Unfortunately, hiding also reduces a bird lover’s chance of spotting this wonderful little heron.


As a member of the butorides genus of small herons, Green herons have short legs and spend their days hunting in shallow waters near the banks. Butorides also have short, thick necks and look awkwardly unbalanced when they stretch out to look around.

GREEN HERON -katja schulz CC-BY-2.0
photo: katja schulz CC-BY-2.0

Fully grown green herons are about the size of crows (16 – 18 in.) with an average wingspan of 26 inches. They have a dark grey back, wings, and feather cap with a reddish chest. They only appear greenish in strong sunlight, where their dark grey feathers give off a green shimmer. When startled and alarmed, green herons fluff up their feather cap into a small crest. As with many birds, female green herons are slightly smaller with duller colors.

Green Herons are carnivores who hunt by fishing.
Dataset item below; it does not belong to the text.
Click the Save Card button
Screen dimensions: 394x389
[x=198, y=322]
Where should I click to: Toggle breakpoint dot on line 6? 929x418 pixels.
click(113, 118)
They primarily eat fish, crustaceans, frogs, and aquatic insects.  They are known to use small items (insects, small twigs, feathers, etc.) as bait/lures to attract fish. The heron uses its strong bill to place the bait on the surface of the water to catch the attention of a fish.   With remarkable speed and accuracy, the heron strikes out and snatches any fish unlucky enough to approach the bait. And while green herons prefer fish, they are certainly not picky. If hungry enough, they will also hunt on land for snakes, large insects and rodents.           


Green Heron populations in Michigan are migratory. They visit the state during late spring and summer months for breeding purposes.  (Year-round populations live along both the east and west coasts of the southern US, Mexico, and Central America.) Their preferred breeding habitats center around small bodies of fresh water with abundant trees and shrubs along shorelines.
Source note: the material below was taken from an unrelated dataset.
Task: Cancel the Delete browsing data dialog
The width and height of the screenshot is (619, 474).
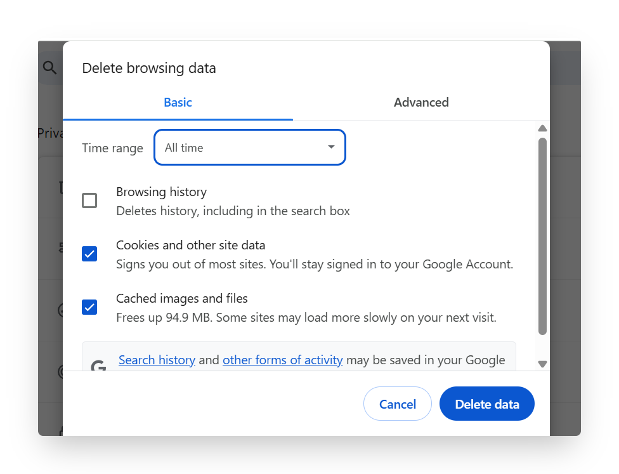Action: [x=398, y=404]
The lifespan of green herons is estimated to be 8 years. Males select the breeding territory and begin nest construction while waiting for a mate. The male engages in ritual flight patterns over his territory to attract a lady heron. Once a mate is chosen, the female completes nest construction. In Michigan, the female lays one clutch of 2 – 8 eggs during the summer season. Eggs hatch in twenty days, and baby herons take their first flight around 17 days after hatching.

Mated pairs of green herons are monogamous during the breeding season. They work together as true partners and share all activities. Both partners actively defend the nest and territory, incubate the eggs and feed the young. Happily cared for, young herons remain in the protection of their parents for approximately 2 weeks after making a first flight. When the fall migration approaches, partners bid adieu and fly their separate ways. The cycle repeats each year with newly chosen partners.


At this time green herons have a widespread presence across their range. There is some evidence that, due to global climate change, green herons are gradually extending their west coast range a bit northward. However, many environmental organizations have expressed concern that the number of individual green herons are declining within local populations. This concern is due to an ongoing threat of habitat loss. Since green herons require abundant marsh lands and strong riparian zones around streams and rivers for breeding and migration cycles, development in such areas can negatively affect breeding opportunities for new generations. Additionally, there is concern that man-made “replacement wetlands” created by land developers do not provide sufficient biodiversity to adequately support green heron migration/breeding needs.

You can help green herons by getting involved! Help Friends of the Rouge work to preserve and maintain healthy riparian zones within the Rouge River watershed. Additionally if you have a creek, stream or pond on your own property, be careful to maintain a healthy riparian zone of natural trees and shrubs along the waterline.